Coder Social home page Coder Social logo

pombredanne / strconv Goto Github PK

View Code? Open in Web Editor NEW

This project forked from bruth/strconv

0.0 1.0 0.0 136 KB

String type inference and conversion

Home Page: http://bruth.github.io/strconv

License: BSD 2-Clause "Simplified" License

Python 100.00%

strconv's Introduction

strconv

Build Status Coverage Status Bitdeli Badge

Library for inferring and converting strings into native Python types. The original use case for this was reading CSV data with unknown types and converting it into native types for further manipulation.

Install

Supports Python 2.7, 3.2, and 3.3

pip install strconv

Usage

Conversion

convert(s, include_type=False)

Attempts to convert string s into a non-string type. If include_type is true, the type name is returned as a second value.

>>> import strconv
>>> strconv.convert('1.2')
1.2
>>> strconv.convert('true')
True
>>> strconv.convert('2013-03-01', include_type=True)
(date(2013, 3, 1), 'date')

convert_series(i, include_type=False)

Takes an interable and returns a generator. Each value will be converted independently. If include_type is true, each value will be paired with it's type name.

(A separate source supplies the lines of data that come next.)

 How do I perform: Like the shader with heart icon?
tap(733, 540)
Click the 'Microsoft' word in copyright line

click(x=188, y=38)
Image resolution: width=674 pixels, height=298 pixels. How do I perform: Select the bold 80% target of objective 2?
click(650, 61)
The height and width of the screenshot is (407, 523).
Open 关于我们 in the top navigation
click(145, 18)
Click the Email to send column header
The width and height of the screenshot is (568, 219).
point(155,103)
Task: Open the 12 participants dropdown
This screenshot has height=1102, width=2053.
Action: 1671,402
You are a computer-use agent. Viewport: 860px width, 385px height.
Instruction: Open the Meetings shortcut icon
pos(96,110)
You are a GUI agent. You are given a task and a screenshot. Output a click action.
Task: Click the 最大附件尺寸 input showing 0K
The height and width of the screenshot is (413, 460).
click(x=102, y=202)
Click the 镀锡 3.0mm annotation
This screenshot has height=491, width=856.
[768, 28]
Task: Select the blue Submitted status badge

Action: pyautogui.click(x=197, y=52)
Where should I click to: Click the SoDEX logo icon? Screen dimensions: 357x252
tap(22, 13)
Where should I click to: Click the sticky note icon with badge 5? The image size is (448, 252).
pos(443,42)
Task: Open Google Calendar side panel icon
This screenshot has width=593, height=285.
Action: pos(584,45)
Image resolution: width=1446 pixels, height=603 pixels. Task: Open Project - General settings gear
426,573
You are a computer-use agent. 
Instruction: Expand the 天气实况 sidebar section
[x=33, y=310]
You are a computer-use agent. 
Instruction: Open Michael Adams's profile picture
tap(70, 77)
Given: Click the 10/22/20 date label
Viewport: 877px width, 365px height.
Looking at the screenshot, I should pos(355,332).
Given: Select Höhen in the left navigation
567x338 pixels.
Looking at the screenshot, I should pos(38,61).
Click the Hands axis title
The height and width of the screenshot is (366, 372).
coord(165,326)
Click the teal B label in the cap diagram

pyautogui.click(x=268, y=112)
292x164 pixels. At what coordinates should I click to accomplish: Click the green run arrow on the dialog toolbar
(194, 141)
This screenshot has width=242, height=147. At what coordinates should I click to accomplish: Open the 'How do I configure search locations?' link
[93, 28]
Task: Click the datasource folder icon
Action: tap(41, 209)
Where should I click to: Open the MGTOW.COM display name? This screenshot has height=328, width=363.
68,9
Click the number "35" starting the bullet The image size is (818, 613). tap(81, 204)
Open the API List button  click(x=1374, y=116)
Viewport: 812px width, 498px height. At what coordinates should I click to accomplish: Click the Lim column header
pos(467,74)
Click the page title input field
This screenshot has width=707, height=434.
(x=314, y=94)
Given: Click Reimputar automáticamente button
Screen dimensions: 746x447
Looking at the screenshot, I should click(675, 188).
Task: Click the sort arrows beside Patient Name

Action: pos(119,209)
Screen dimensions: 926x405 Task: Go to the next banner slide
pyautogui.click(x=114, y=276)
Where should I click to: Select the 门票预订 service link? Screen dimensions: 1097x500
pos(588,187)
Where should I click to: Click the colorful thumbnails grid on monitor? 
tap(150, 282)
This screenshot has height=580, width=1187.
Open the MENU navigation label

>>> list(strconv.convert_series(['1', '1.2', 't', '2013-01-01']))
[1, 1.2, True, date(2013, 1, 1)]

convert_matrix(m, include_type=False)

Takes a matrix (iterable of iterables) and returns a generator. Each value will be converted independently. If include_type is true, each value will be paired with it's type name.

A CSV reader can be directly passed into this function.

>>> import csv
>>> r = csv.reader(open('data.csv', 'rb'))
>>> for row in strconv.convert_matrix(r):
...     ...

Inference

These functions are merely convenience wrappers for the above convert* functions to return only the converter type or the converted value's type.

infer(s, converted=False)

Returns the converter's type of the string value. If converted is true, the type of the converted value will be returned.

>>> strconv.infer('1')
'int'
>>> strconv.infer('1', converted=True)
int

infer_series(i, n=None, size=10)

Infers the types of a series of values. The original use case for this was to take a column of data and infer all the teypes that exist in the data. This would confirm whether the data contains heterogeneous values.

The output of this is a Types instance which stores information and a sample of the values for inspection. If n is an integer, only N values will be evaluated. size is the number of values per type that will be stored as a sample set for inspection (greater size == more memory).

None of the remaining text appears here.